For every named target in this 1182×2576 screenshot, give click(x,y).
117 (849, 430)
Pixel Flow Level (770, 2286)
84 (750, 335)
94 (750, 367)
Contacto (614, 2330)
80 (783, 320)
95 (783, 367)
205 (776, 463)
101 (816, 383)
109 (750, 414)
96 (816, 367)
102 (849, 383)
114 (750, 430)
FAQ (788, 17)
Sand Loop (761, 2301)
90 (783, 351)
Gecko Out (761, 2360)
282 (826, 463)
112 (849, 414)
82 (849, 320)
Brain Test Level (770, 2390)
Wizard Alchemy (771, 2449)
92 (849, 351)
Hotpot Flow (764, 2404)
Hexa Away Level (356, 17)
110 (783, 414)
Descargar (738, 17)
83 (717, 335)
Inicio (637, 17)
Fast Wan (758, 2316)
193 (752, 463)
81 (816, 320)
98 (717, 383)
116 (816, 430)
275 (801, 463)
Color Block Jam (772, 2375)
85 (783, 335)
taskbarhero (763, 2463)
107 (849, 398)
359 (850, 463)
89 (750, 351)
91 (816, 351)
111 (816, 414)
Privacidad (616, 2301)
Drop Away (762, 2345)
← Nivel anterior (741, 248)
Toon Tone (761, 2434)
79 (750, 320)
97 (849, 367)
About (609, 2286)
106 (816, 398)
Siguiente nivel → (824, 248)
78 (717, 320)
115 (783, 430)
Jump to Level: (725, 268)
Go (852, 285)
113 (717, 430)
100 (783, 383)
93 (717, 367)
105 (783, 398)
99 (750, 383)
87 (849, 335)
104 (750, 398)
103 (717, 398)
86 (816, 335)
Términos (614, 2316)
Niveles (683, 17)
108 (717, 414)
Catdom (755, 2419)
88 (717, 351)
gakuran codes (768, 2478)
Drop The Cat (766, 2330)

[WHAT YOU ARE ASKED TO DO] From the first line to the last, print the listing above exactly.

[SOLVED PROBLEM]
For every named target in this 1182×2576 screenshot, give click(x,y).
117 (849, 430)
Pixel Flow Level (770, 2286)
84 (750, 335)
94 (750, 367)
Contacto (614, 2330)
80 (783, 320)
95 (783, 367)
205 (776, 463)
101 (816, 383)
109 (750, 414)
96 (816, 367)
102 (849, 383)
114 (750, 430)
FAQ (788, 17)
Sand Loop (761, 2301)
90 (783, 351)
Gecko Out (761, 2360)
282 (826, 463)
112 (849, 414)
82 (849, 320)
Brain Test Level (770, 2390)
Wizard Alchemy (771, 2449)
92 (849, 351)
Hotpot Flow (764, 2404)
Hexa Away Level (356, 17)
110 (783, 414)
Descargar (738, 17)
83 (717, 335)
Inicio (637, 17)
Fast Wan (758, 2316)
193 (752, 463)
81 (816, 320)
98 (717, 383)
116 (816, 430)
275 (801, 463)
Color Block Jam (772, 2375)
85 (783, 335)
taskbarhero (763, 2463)
107 (849, 398)
359 (850, 463)
89 (750, 351)
91 (816, 351)
111 (816, 414)
Privacidad (616, 2301)
Drop Away (762, 2345)
← Nivel anterior (741, 248)
Toon Tone (761, 2434)
79 (750, 320)
97 (849, 367)
About (609, 2286)
106 (816, 398)
Siguiente nivel → (824, 248)
78 (717, 320)
115 (783, 430)
Jump to Level: (725, 268)
Go (852, 285)
113 (717, 430)
100 (783, 383)
93 (717, 367)
105 (783, 398)
99 (750, 383)
87 (849, 335)
104 (750, 398)
103 (717, 398)
86 (816, 335)
Términos (614, 2316)
Niveles (683, 17)
108 (717, 414)
Catdom (755, 2419)
88 (717, 351)
gakuran codes (768, 2478)
Drop The Cat (766, 2330)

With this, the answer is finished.